DATA RECORDS:
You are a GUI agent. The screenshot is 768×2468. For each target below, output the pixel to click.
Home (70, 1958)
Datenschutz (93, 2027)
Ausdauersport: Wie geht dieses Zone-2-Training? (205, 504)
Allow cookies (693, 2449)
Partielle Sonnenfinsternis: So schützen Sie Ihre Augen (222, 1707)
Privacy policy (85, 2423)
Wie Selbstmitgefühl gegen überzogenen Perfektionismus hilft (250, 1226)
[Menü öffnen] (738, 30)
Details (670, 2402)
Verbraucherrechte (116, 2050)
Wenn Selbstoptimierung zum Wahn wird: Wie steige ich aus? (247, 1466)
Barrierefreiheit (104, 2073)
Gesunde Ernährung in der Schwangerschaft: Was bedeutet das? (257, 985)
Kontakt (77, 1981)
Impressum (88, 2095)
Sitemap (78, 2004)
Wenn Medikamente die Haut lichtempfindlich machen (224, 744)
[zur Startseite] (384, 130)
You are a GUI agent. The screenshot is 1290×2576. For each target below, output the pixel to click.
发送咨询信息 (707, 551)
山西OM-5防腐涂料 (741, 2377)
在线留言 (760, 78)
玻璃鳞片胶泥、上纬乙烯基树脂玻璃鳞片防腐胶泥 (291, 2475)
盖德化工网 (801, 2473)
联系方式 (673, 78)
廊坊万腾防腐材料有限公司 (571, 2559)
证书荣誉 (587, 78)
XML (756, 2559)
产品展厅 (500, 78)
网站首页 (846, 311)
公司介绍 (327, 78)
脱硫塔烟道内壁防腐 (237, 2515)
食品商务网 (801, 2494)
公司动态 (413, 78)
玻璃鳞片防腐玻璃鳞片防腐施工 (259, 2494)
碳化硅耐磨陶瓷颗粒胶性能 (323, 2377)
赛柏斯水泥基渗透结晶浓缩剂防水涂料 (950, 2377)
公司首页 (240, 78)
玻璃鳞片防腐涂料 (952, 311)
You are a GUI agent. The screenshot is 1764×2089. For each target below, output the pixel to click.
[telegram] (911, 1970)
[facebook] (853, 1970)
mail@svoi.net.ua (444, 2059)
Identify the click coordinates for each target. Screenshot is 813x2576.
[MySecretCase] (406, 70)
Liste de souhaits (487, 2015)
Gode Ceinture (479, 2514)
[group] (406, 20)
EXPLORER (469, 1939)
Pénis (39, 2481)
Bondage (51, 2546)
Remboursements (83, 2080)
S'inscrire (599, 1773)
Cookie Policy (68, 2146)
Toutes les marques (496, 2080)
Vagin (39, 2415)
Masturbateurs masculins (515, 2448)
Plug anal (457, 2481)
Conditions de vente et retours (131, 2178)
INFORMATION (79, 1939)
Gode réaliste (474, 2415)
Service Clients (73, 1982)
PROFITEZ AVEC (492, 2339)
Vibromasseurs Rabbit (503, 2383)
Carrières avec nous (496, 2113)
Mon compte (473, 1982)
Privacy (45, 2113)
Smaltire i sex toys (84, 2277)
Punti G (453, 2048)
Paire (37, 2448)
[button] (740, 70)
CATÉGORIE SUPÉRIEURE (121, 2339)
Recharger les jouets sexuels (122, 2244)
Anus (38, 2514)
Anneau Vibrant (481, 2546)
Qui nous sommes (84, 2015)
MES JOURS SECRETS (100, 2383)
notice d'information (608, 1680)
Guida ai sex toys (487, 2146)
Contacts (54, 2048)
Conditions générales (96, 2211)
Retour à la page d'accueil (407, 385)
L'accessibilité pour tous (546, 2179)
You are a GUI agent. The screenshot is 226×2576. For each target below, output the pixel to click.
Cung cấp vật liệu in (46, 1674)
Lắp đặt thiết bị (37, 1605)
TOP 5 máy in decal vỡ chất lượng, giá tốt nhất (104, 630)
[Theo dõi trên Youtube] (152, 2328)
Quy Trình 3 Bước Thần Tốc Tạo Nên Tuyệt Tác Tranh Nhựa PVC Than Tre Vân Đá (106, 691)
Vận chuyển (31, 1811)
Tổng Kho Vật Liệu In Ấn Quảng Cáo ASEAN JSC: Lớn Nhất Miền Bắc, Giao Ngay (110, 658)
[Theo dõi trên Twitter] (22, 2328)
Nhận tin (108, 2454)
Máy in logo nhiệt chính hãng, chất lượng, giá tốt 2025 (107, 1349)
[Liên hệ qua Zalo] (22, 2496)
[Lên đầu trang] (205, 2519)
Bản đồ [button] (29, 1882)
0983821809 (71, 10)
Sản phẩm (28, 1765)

WHAT TO WORK ON:
Reproduce every line of the data so that nothing differs from the original.

RESPONSE AREA:
You are a GUI agent. The screenshot is 768×2468. For each target below, output the pixel to click.
Home (70, 1958)
Datenschutz (93, 2027)
Ausdauersport: Wie geht dieses Zone-2-Training? (205, 504)
Allow cookies (693, 2449)
Partielle Sonnenfinsternis: So schützen Sie Ihre Augen (222, 1707)
Privacy policy (85, 2423)
Wie Selbstmitgefühl gegen überzogenen Perfektionismus hilft (250, 1226)
[Menü öffnen] (738, 30)
Details (670, 2402)
Verbraucherrechte (116, 2050)
Wenn Selbstoptimierung zum Wahn wird: Wie steige ich aus? (247, 1466)
Barrierefreiheit (104, 2073)
Gesunde Ernährung in der Schwangerschaft: Was bedeutet das? (257, 985)
Kontakt (77, 1981)
Impressum (88, 2095)
Sitemap (78, 2004)
Wenn Medikamente die Haut lichtempfindlich machen (224, 744)
[zur Startseite] (384, 130)
You are a GUI agent. The screenshot is 1290×2576. For each target below, output the pixel to click.
发送咨询信息 (707, 551)
山西OM-5防腐涂料 (741, 2377)
在线留言 (760, 78)
玻璃鳞片胶泥、上纬乙烯基树脂玻璃鳞片防腐胶泥 (291, 2475)
盖德化工网 (801, 2473)
联系方式 (673, 78)
廊坊万腾防腐材料有限公司 (571, 2559)
证书荣誉 (587, 78)
XML (756, 2559)
产品展厅 (500, 78)
网站首页 (846, 311)
公司介绍 (327, 78)
脱硫塔烟道内壁防腐 (237, 2515)
食品商务网 (801, 2494)
公司动态 (413, 78)
玻璃鳞片防腐玻璃鳞片防腐施工 (259, 2494)
碳化硅耐磨陶瓷颗粒胶性能 (323, 2377)
赛柏斯水泥基渗透结晶浓缩剂防水涂料 (950, 2377)
公司首页 (240, 78)
玻璃鳞片防腐涂料 (952, 311)
You are a GUI agent. The screenshot is 1764×2089. For each target below, output the pixel to click.
[telegram] (911, 1970)
[facebook] (853, 1970)
mail@svoi.net.ua (444, 2059)
Identify the click coordinates for each target. Screenshot is 813x2576.
[MySecretCase] (406, 70)
Liste de souhaits (487, 2015)
Gode Ceinture (479, 2514)
[group] (406, 20)
EXPLORER (469, 1939)
Pénis (39, 2481)
Bondage (51, 2546)
Remboursements (83, 2080)
S'inscrire (599, 1773)
Cookie Policy (68, 2146)
Toutes les marques (496, 2080)
Vagin (39, 2415)
Masturbateurs masculins (515, 2448)
Plug anal (457, 2481)
Conditions de vente et retours (131, 2178)
INFORMATION (79, 1939)
Gode réaliste (474, 2415)
Service Clients (73, 1982)
PROFITEZ AVEC (492, 2339)
Vibromasseurs Rabbit (503, 2383)
Carrières avec nous (496, 2113)
Mon compte (473, 1982)
Privacy (45, 2113)
Smaltire i sex toys (84, 2277)
Punti G (453, 2048)
Paire (37, 2448)
[button] (740, 70)
CATÉGORIE SUPÉRIEURE (121, 2339)
Recharger les jouets sexuels (122, 2244)
Anus (38, 2514)
Anneau Vibrant (481, 2546)
Qui nous sommes (84, 2015)
MES JOURS SECRETS (100, 2383)
notice d'information (608, 1680)
Guida ai sex toys (487, 2146)
Contacts (54, 2048)
Conditions générales (96, 2211)
Retour à la page d'accueil (407, 385)
L'accessibilité pour tous (546, 2179)
You are a GUI agent. The screenshot is 226×2576. For each target below, output the pixel to click.
Cung cấp vật liệu in (46, 1674)
Lắp đặt thiết bị (37, 1605)
TOP 5 máy in decal vỡ chất lượng, giá tốt nhất (104, 630)
[Theo dõi trên Youtube] (152, 2328)
Quy Trình 3 Bước Thần Tốc Tạo Nên Tuyệt Tác Tranh Nhựa PVC Than Tre Vân Đá (106, 691)
Vận chuyển (31, 1811)
Tổng Kho Vật Liệu In Ấn Quảng Cáo ASEAN JSC: Lớn Nhất Miền Bắc, Giao Ngay (110, 658)
[Theo dõi trên Twitter] (22, 2328)
Nhận tin (108, 2454)
Máy in logo nhiệt chính hãng, chất lượng, giá tốt 2025 (107, 1349)
[Liên hệ qua Zalo] (22, 2496)
[Lên đầu trang] (205, 2519)
Bản đồ [button] (29, 1882)
0983821809 (71, 10)
Sản phẩm (28, 1765)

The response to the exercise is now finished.